§ **EXCERPTED DATA**
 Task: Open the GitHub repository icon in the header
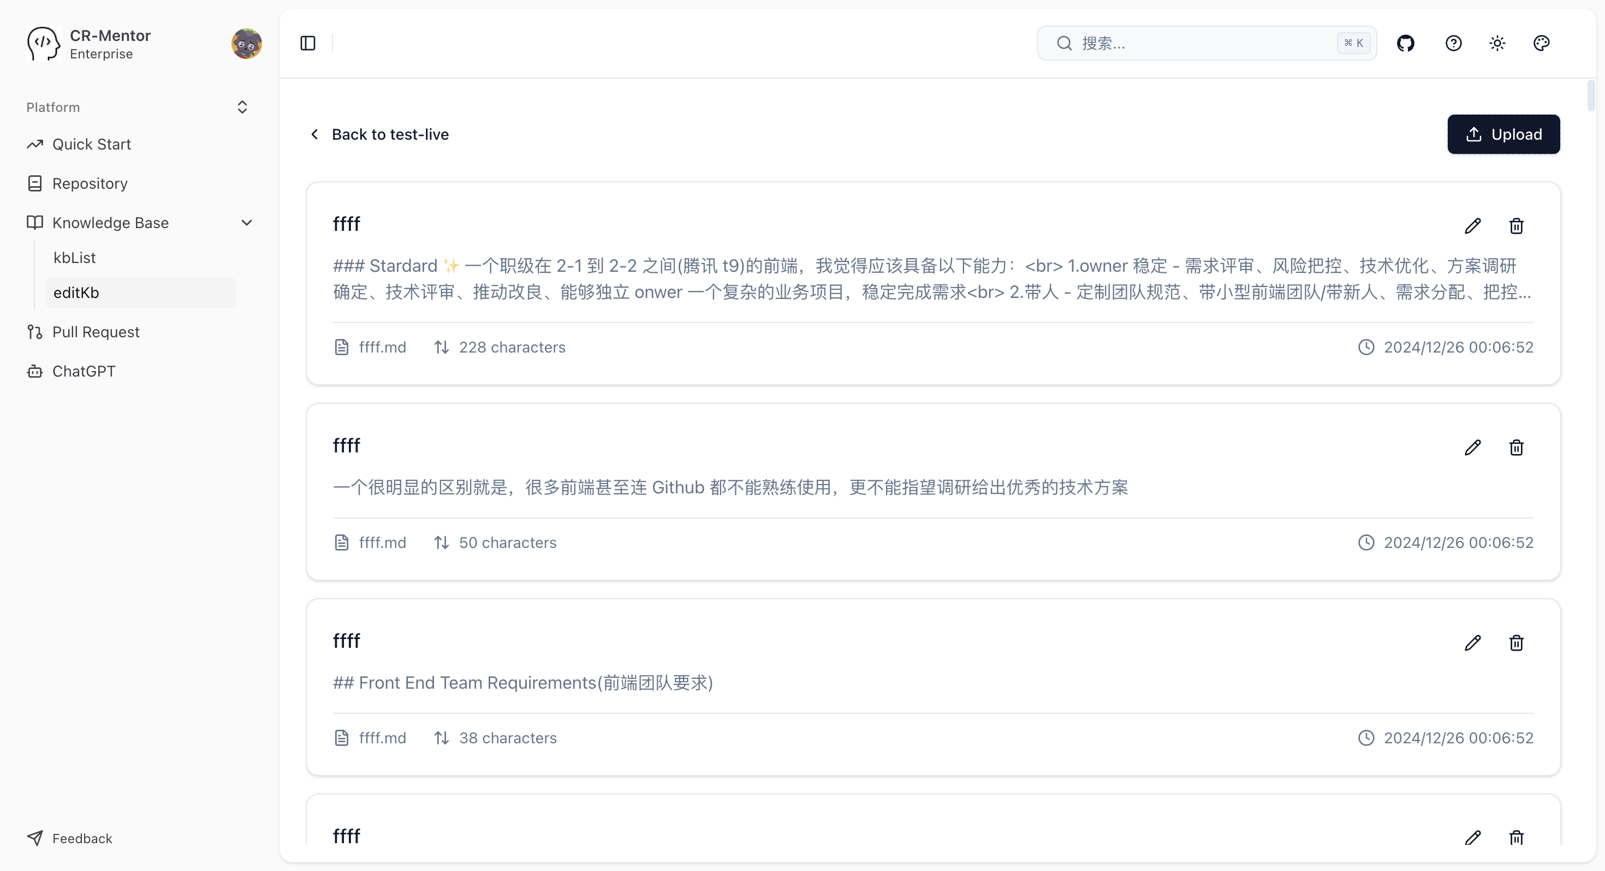[x=1407, y=43]
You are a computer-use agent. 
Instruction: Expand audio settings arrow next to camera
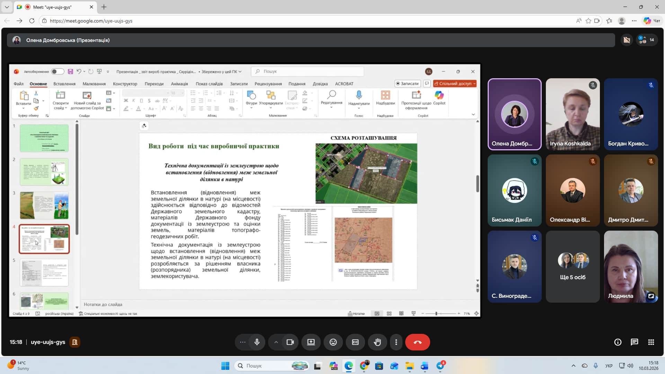coord(276,342)
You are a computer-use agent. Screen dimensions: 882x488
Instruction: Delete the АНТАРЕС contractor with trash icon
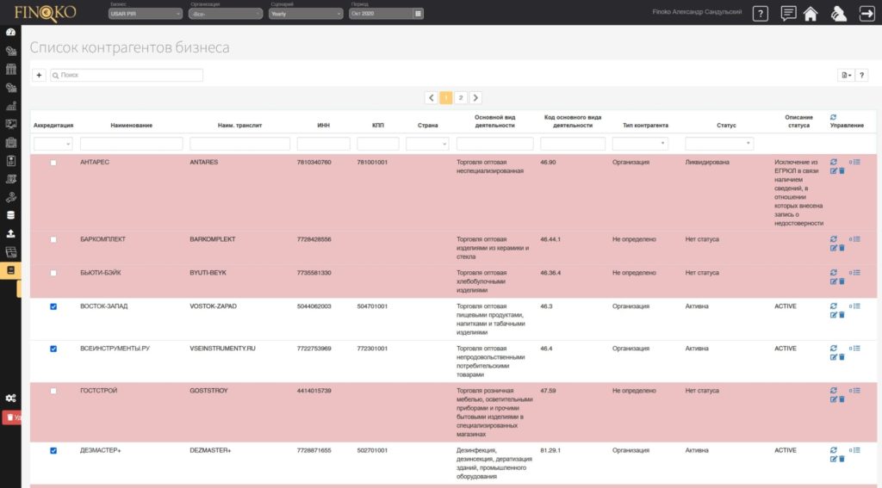click(842, 171)
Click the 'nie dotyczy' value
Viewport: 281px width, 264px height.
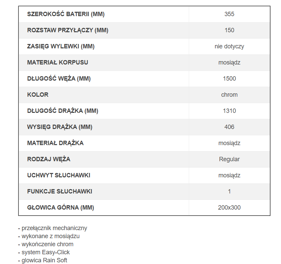click(x=229, y=46)
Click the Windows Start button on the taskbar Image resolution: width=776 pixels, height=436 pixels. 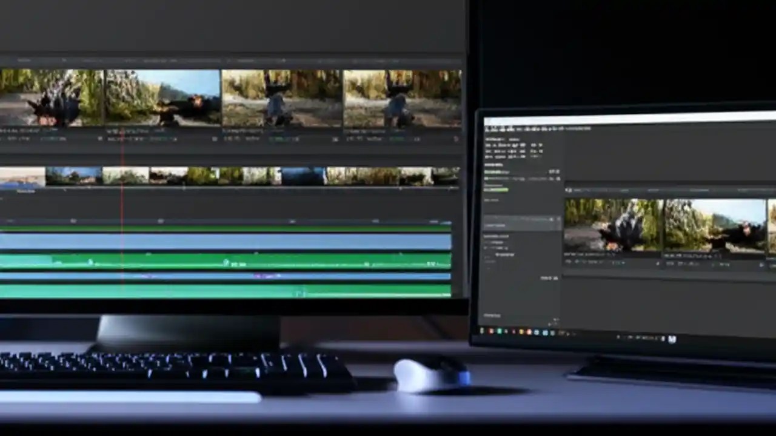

§ **GIVEN INSTRUCTION**
Please copy out all of the records above word for word, leaving out the pictures.

§ **ANSWER TO THIS PROBLEM**
 Task: Open the GitHub repository icon in the header
[x=1407, y=43]
You are a computer-use agent. 
Instruction: Expand audio settings arrow next to camera
coord(276,342)
You are a computer-use agent. Screen dimensions: 882x488
Instruction: Delete the АНТАРЕС contractor with trash icon
click(842, 171)
Click the 'nie dotyczy' value
Viewport: 281px width, 264px height.
click(x=229, y=46)
Click the Windows Start button on the taskbar Image resolution: width=776 pixels, height=436 pixels. 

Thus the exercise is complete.